[Work order] Give all of the data below again exactly, and drop the images.

*** Source records ***

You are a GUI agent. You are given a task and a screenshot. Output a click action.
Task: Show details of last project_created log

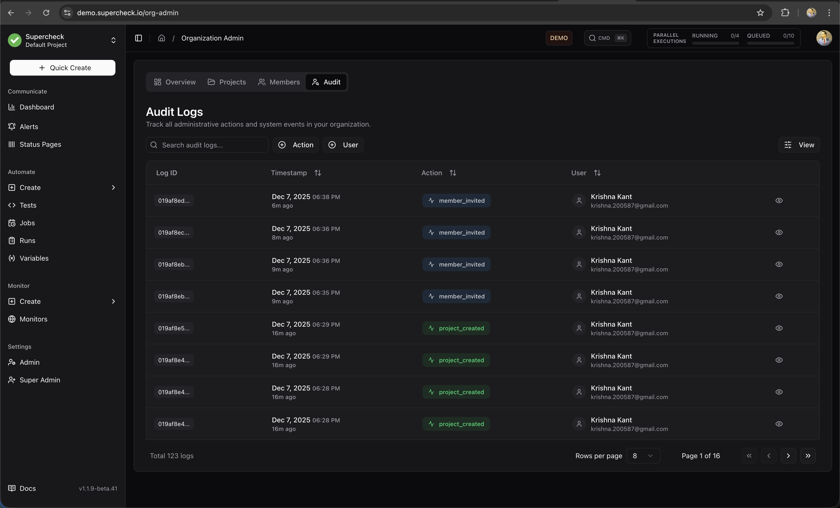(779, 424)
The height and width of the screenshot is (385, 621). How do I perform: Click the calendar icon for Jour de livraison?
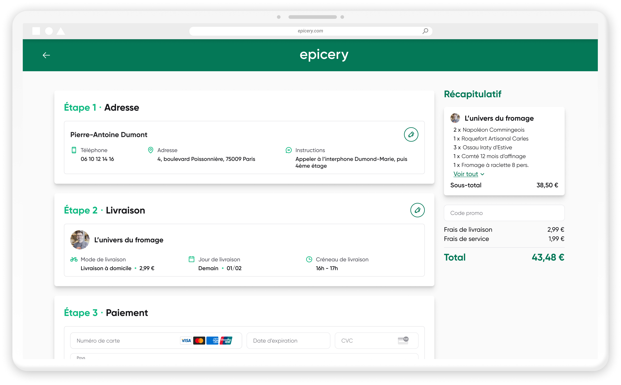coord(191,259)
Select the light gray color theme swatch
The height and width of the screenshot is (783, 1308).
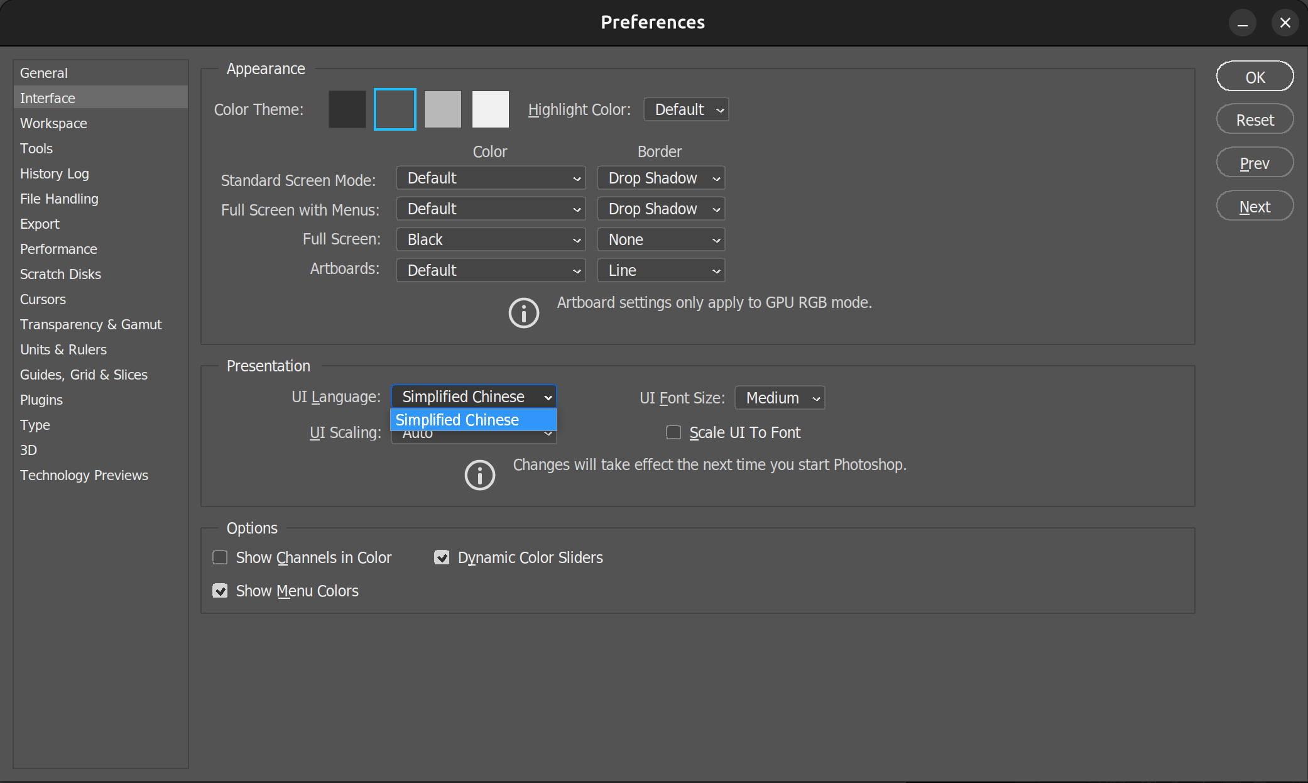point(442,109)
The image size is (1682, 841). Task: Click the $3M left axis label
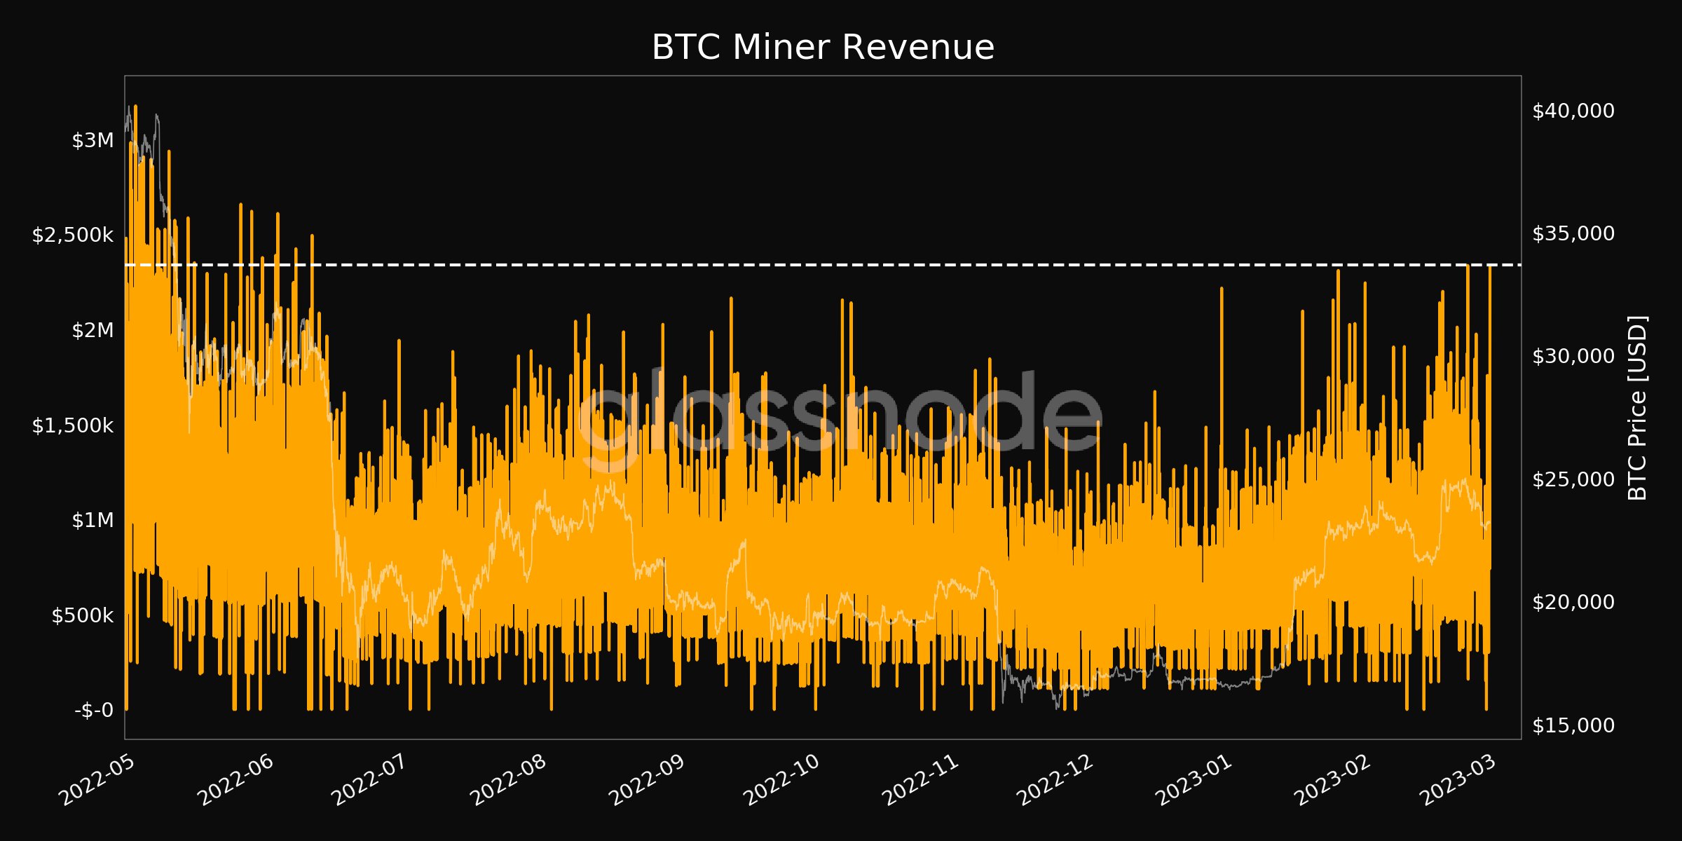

*** End of Source records ***

[Result of this exercise]
You are a GUI agent. You are given a task and a screenshot. Output a click action.
Task: Show details of last project_created log

(779, 424)
The height and width of the screenshot is (385, 621). How do I perform: Click the calendar icon for Jour de livraison?
coord(191,259)
Select the light gray color theme swatch
The height and width of the screenshot is (783, 1308).
point(442,109)
The image size is (1682, 841). Task: Click the $3M left axis label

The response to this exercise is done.